Cruz complained that the Justice Department under President Barack Obama had been “politicized and weaponized,” though the senator had never complained when those same charges were leveled against the Trump Justice Department.
“I do not regard myself as anything other than the lawyer for the people of the United States, and I am not the president’s lawyer. I am the United States’ lawyer,” Garland said. “And I will do everything in my power, which I believe is considerable, to fend off any effort by anyone to make prosecutions or investigations partisan or political in any way.”
During his term, President Donald Trump had openly regarded the attorney general as someone who should be loyal to him.
Cruz’s appearance in the Senate comes days after his return from Cancún. According to Centers for Disease Control and Prevention guidelines, individuals who travel internationally should get tested for the novel coronavirus three to five days after travel and stay home and self-quarantine for seven days after travel.
Jessica Skaggs, a spokeswoman for Cruz, said the senator tested negative before his flight to Houston last week and again Sunday before returning to Washington “to fulfill his Senate responsibilities.”
Asked why Cruz was not quarantining at home after traveling to Mexico, Skaggs replied that Cruz was doing so for “the same reason that senators and members of Congress don’t quarantine when they fly to D.C. each week even though CDC recommends they do. He has a job to do, he’s been tested and wears a mask.”
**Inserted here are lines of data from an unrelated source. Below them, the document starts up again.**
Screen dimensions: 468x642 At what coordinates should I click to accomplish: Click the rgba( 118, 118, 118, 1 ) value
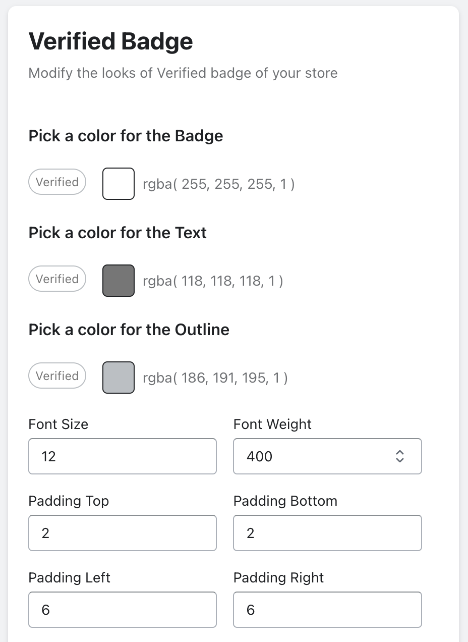pos(212,281)
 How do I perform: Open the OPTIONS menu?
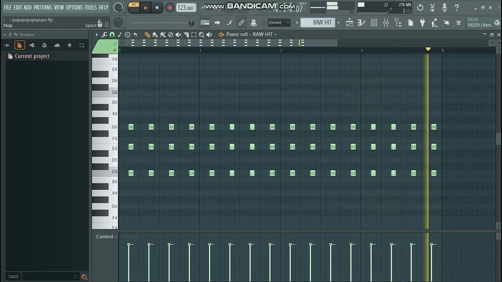(x=74, y=7)
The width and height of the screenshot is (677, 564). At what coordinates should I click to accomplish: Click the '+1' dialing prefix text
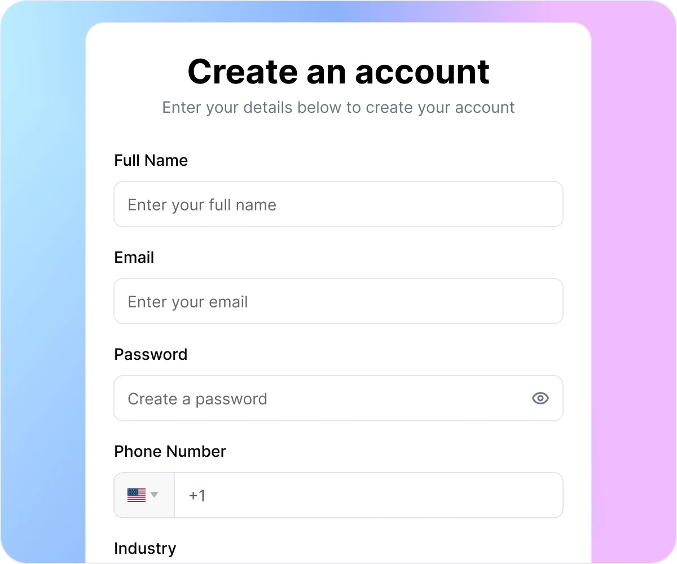coord(197,496)
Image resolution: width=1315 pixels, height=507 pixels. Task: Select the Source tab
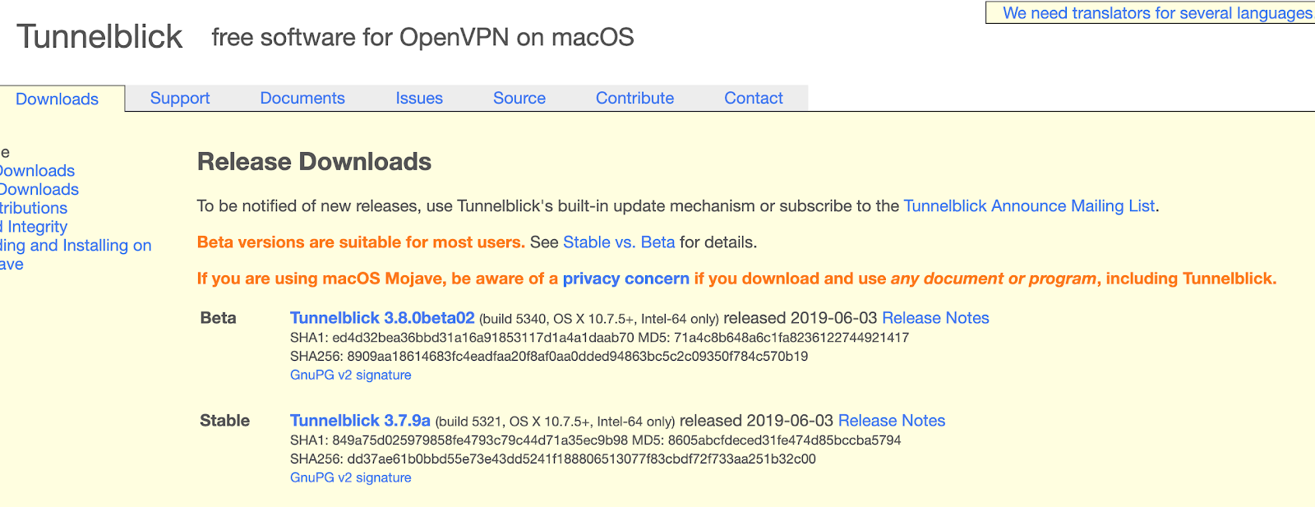pyautogui.click(x=519, y=99)
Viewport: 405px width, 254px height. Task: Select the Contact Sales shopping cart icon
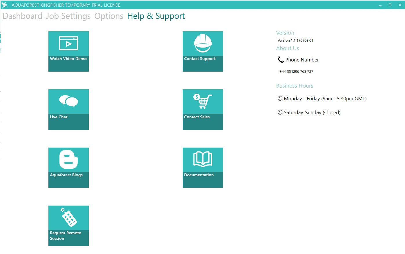coord(203,101)
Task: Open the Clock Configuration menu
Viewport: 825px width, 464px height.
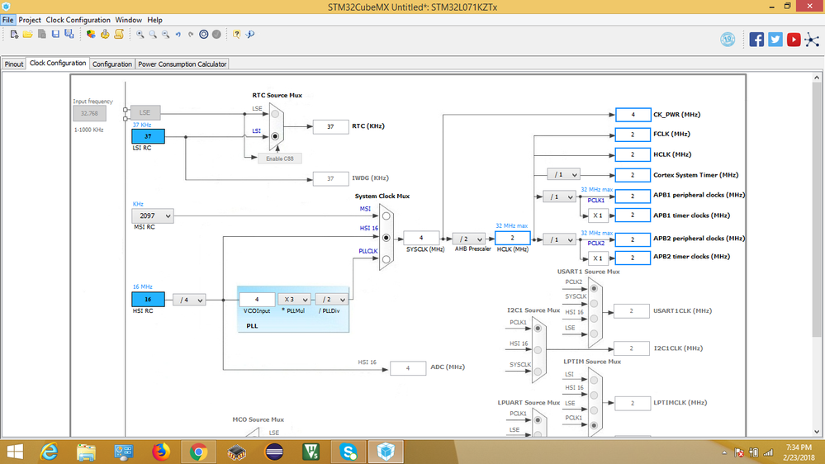Action: click(x=78, y=20)
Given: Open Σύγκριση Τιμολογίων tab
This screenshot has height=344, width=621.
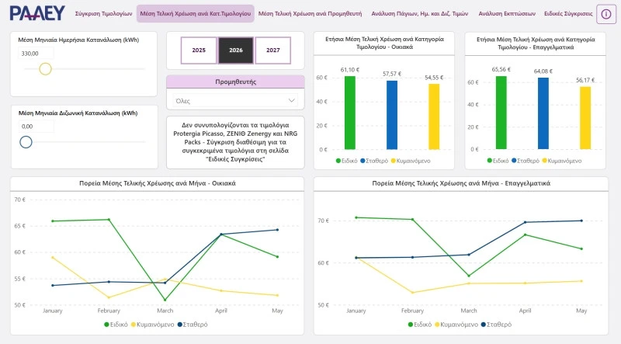Looking at the screenshot, I should (x=103, y=13).
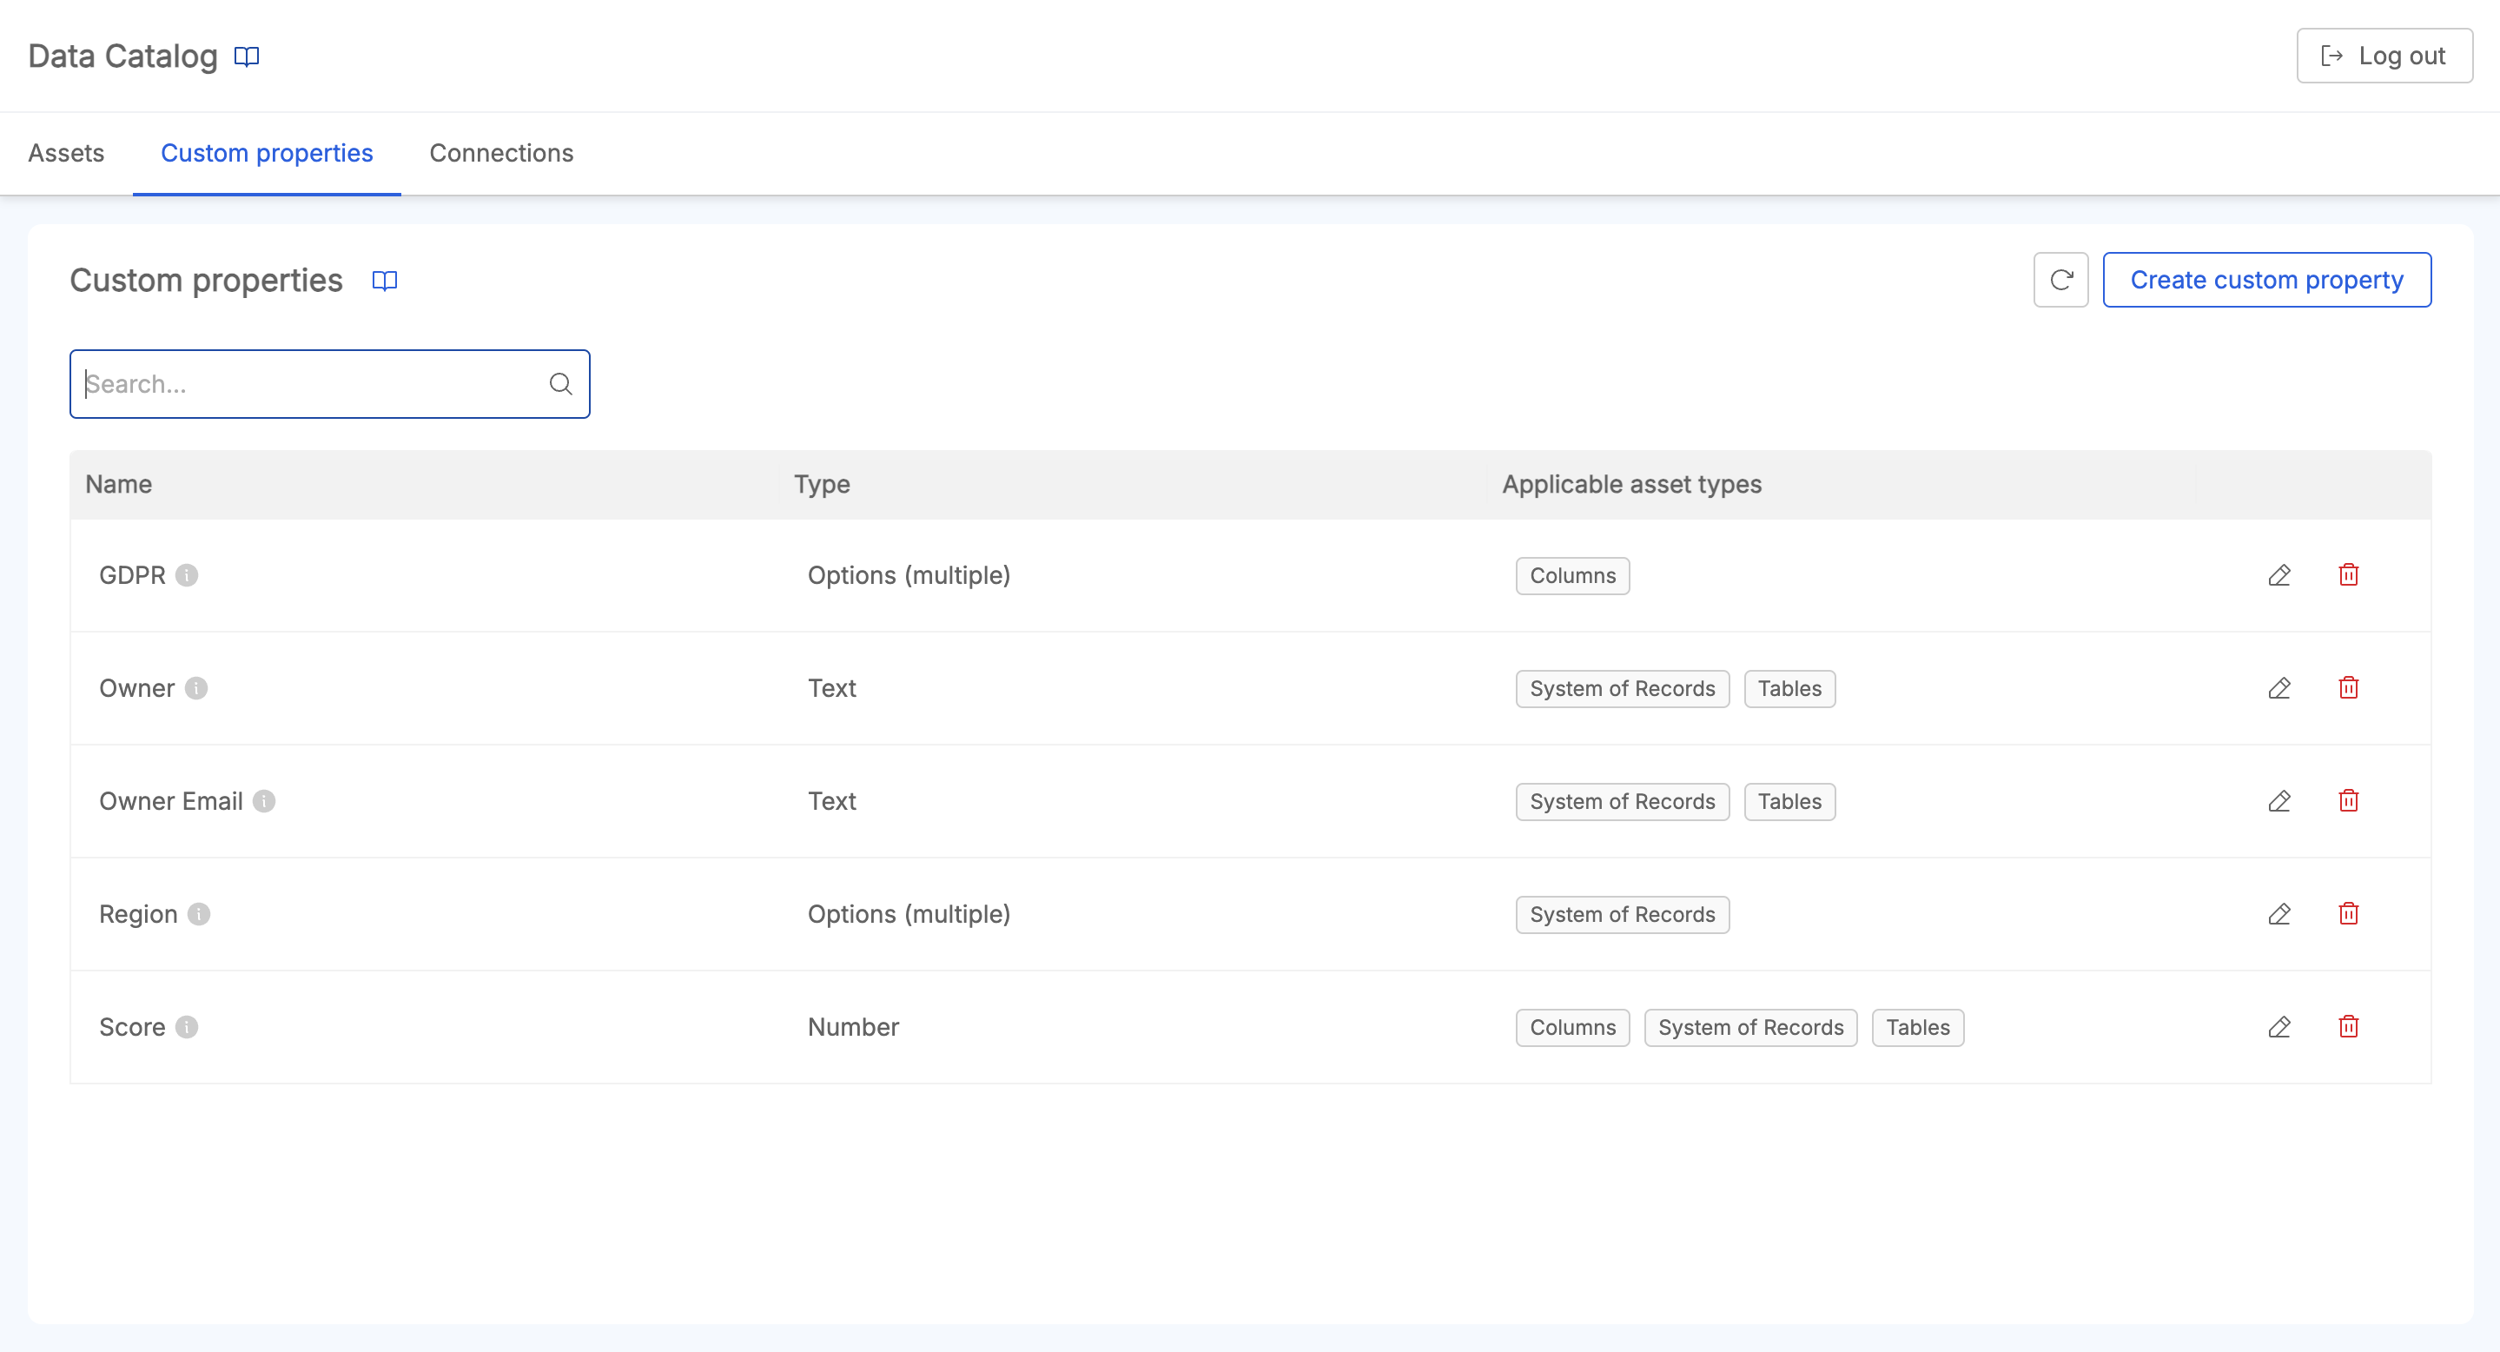
Task: Click the info icon next to Owner
Action: 196,687
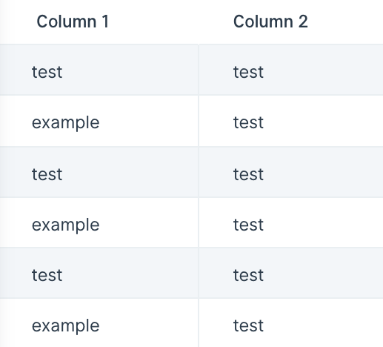383x347 pixels.
Task: Click the column divider in the fourth row
Action: (x=199, y=222)
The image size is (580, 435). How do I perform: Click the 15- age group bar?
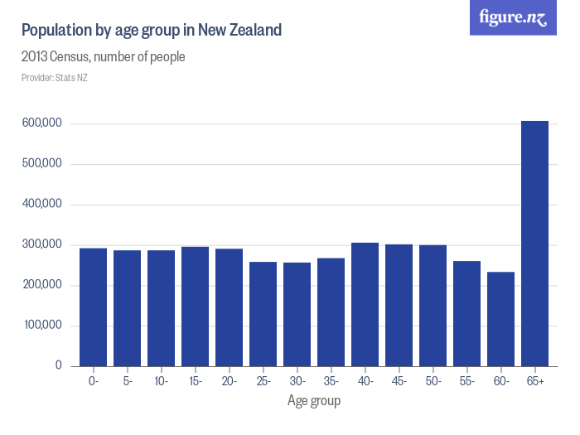pos(195,306)
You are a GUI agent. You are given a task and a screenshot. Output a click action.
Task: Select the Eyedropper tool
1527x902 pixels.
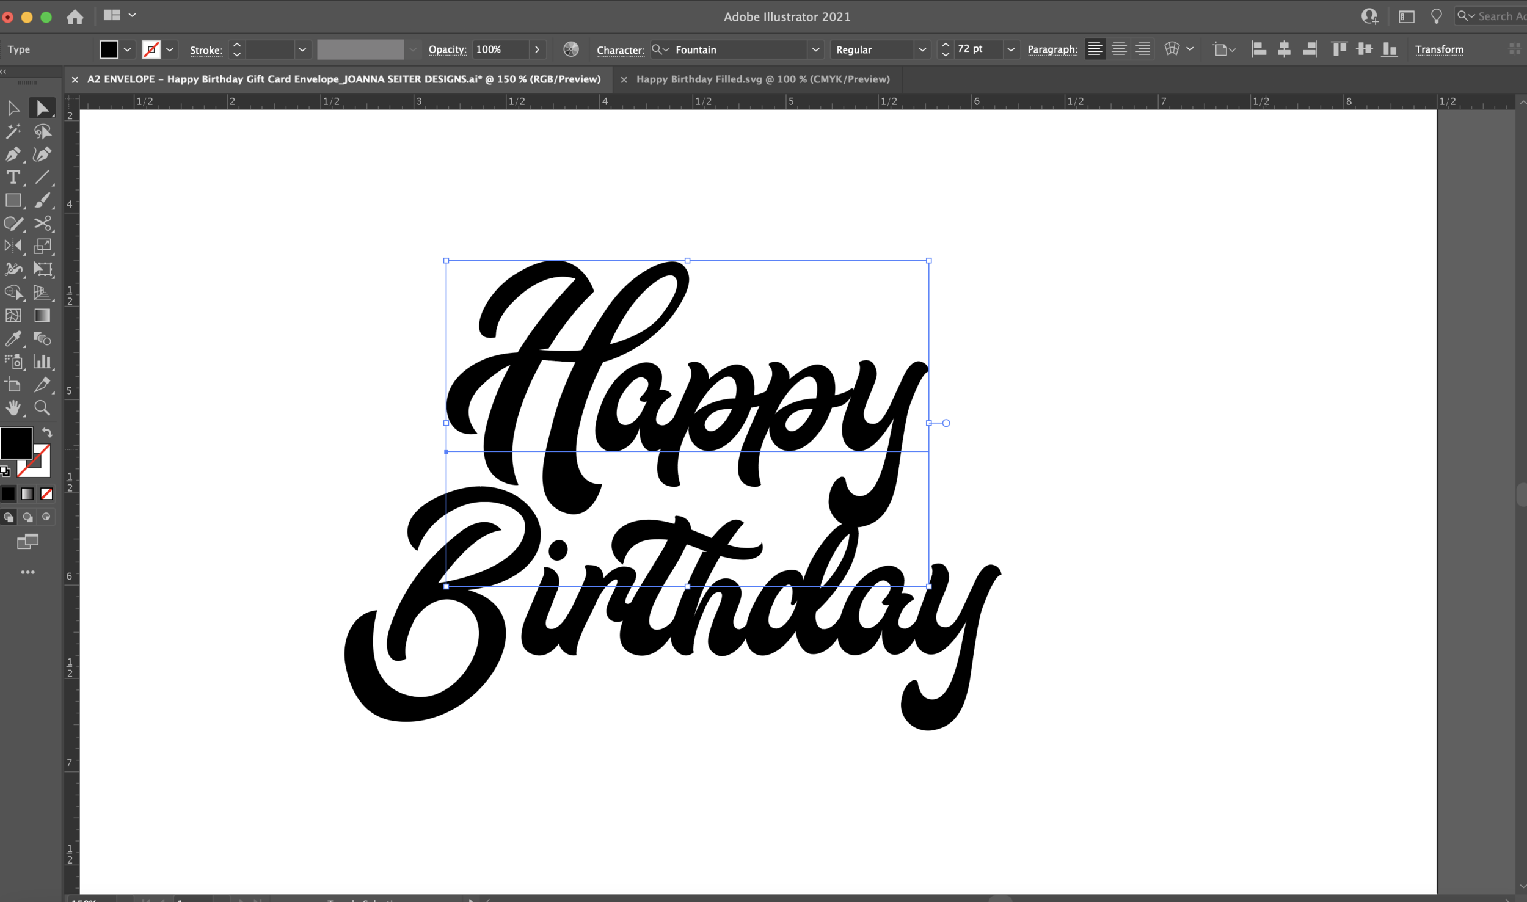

During Monday’s hearing, Cruz brought up the Fast and Furious scandal, a sting operation using firearms sales to track drug traffickers. Obama’s attorney general, Eric H. Holder Jr., was held in contempt of Congress by the GOP majority for refusing to hand over documents related to the operation.
Cruz pressed Garland several times on the issue of partisanship and the politicization of the Justice Department, citing examples only from the Obama years, including the surveillance of some Trump aides over possible collusion with Russia.
“The only basis for targeting has to be evidence of the risk of a foreign intelligence problem or of a criminal problem. And that is a nonpartisan issue,” Garland said. “That is a question of objective facts and law. And it can never be an effort to help one party or another party in politics, in investigations and prosecutions. There is no party. The department is an independent, nonpartisan actor, and that’s my job to ensure that that’s the case.”